## Problem details
In the data below, find every line with the word "Review" and copy it out.

BEGIN

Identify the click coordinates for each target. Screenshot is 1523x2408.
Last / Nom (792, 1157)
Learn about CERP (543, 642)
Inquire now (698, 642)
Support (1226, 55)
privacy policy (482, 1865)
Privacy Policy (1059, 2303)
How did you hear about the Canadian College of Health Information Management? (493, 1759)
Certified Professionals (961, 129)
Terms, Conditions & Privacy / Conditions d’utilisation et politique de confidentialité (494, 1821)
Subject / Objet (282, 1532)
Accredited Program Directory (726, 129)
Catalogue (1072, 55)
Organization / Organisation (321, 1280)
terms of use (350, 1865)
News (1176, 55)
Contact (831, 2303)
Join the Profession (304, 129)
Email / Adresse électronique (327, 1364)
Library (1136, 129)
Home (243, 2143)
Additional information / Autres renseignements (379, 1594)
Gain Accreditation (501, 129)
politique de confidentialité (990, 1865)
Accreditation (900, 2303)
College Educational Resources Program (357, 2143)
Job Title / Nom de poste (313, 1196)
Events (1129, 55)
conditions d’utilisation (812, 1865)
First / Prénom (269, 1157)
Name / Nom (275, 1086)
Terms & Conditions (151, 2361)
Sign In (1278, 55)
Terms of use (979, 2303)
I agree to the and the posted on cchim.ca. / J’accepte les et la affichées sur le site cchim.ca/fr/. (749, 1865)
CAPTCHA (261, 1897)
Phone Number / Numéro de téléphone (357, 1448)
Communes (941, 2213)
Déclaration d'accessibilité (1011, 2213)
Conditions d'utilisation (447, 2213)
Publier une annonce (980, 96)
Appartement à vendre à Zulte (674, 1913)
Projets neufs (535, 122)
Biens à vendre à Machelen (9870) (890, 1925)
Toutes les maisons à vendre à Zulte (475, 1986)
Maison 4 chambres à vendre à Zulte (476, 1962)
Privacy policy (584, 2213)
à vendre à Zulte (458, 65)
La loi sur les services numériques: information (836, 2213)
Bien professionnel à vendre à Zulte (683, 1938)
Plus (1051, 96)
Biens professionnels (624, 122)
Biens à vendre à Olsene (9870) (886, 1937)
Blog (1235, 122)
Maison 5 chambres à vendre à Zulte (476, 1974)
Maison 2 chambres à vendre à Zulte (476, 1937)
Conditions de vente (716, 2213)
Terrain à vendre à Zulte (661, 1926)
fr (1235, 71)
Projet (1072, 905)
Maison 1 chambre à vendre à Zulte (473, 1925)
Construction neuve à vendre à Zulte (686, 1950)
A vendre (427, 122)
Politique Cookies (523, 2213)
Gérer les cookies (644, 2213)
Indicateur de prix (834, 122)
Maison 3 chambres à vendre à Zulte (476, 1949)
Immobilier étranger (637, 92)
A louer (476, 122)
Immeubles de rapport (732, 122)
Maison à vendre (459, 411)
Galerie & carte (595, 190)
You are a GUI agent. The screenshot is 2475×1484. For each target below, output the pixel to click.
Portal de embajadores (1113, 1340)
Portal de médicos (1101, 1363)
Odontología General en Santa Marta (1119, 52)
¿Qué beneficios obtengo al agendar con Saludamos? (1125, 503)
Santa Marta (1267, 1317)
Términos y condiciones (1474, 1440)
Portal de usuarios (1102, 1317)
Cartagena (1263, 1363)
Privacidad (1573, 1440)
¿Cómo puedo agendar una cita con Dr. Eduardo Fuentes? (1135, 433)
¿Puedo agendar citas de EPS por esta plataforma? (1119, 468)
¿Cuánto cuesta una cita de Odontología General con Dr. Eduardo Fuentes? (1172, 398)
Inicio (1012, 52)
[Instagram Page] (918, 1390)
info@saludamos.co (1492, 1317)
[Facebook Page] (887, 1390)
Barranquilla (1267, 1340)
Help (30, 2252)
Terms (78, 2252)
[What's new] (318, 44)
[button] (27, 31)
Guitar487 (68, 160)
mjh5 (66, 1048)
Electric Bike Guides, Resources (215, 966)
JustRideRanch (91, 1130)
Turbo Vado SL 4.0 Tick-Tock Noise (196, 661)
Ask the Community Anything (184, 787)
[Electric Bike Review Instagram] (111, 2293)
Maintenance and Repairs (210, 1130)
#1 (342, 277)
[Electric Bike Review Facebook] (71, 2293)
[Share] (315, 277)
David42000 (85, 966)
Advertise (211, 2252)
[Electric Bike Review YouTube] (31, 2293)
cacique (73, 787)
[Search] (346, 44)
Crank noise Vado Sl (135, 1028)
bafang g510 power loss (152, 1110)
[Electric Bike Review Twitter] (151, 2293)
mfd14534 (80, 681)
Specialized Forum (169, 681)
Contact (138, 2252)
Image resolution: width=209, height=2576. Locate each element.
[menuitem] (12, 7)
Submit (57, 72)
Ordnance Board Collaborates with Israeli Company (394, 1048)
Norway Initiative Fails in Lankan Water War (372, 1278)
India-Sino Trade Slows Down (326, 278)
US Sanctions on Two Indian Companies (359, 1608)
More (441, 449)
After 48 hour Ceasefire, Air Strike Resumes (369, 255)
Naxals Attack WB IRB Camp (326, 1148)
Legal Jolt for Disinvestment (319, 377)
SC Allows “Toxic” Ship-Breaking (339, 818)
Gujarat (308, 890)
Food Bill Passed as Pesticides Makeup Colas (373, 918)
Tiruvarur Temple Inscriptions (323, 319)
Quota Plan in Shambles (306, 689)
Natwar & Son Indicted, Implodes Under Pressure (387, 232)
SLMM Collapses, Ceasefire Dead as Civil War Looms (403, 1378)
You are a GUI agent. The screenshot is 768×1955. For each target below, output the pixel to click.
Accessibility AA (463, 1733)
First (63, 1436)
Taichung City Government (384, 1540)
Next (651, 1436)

END

## Solution for this problem
[Electric Bike Review Instagram] (111, 2293)
[Electric Bike Review Facebook] (71, 2293)
[Electric Bike Review YouTube] (31, 2293)
[Electric Bike Review Twitter] (151, 2293)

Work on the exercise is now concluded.